WASHINGTON — A federal appeals court yesterday rebuffed Prenda Law's attempt to subpoena identifying information on more than 1,000 allegedly illegal porn downloads.
The decision by the U.S. Circuit Court of Appeals for the District of Columbia is a stinging one for the copyright troll law firm and is the first appellate ruling on key tactics employed by them to tilt the playing field.
“It is quite obvious that AF Holdings could not possibly have had a good faith belief that it could successfully sue the overwhelming majority of the 1,058 John Doe defendants in this district,” U.S. Circuit Judge David Tatel wrote. “AF Holdings clearly abused the discovery process.”
Tatel and two other judges ruled that AF Holdings is not entitled to contact information for people whose IP addresses were linked to BitTorrent downloads of the film “Popular Demand” because few of them live in the District of Columbia, where the lawsuit was filed.
As a result, the panel said it’s unlikely any connection exists among all of the Internet addresses subject to the subpoena.
**********
> _Required work_:
(A) From the appeals court article, copy everything from "Tatel and two" down to "to the subpoena.", switching "BitTorrent" to "peer-to-peer".
(B) In the appeals court article, which film were the downloads linked to?

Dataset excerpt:
**********
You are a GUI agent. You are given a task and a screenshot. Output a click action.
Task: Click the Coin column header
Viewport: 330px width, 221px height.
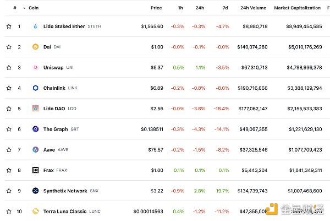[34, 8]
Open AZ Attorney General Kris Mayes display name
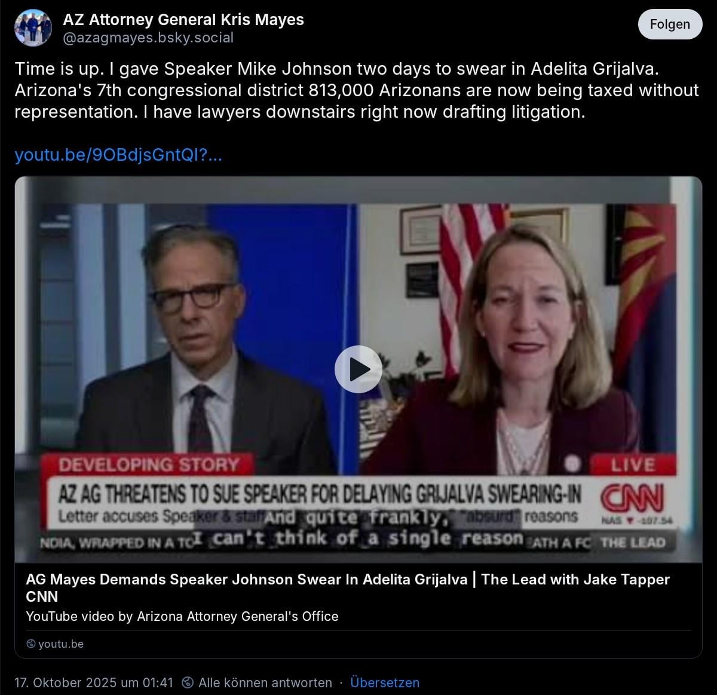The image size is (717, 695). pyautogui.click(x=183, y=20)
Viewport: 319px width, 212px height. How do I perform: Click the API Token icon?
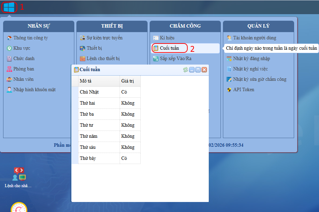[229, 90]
**********
> _In response_:
(A)
Tatel and two other judges ruled that AF Holdings is not entitled to contact information for people whose IP addresses were linked to peer-to-peer downloads of the film “Popular Demand” because few of them live in the District of Columbia, where the lawsuit was filed.
As a result, the panel said it’s unlikely any connection exists among all of the Internet addresses subject to the subpoena.

(B) "Popular Demand"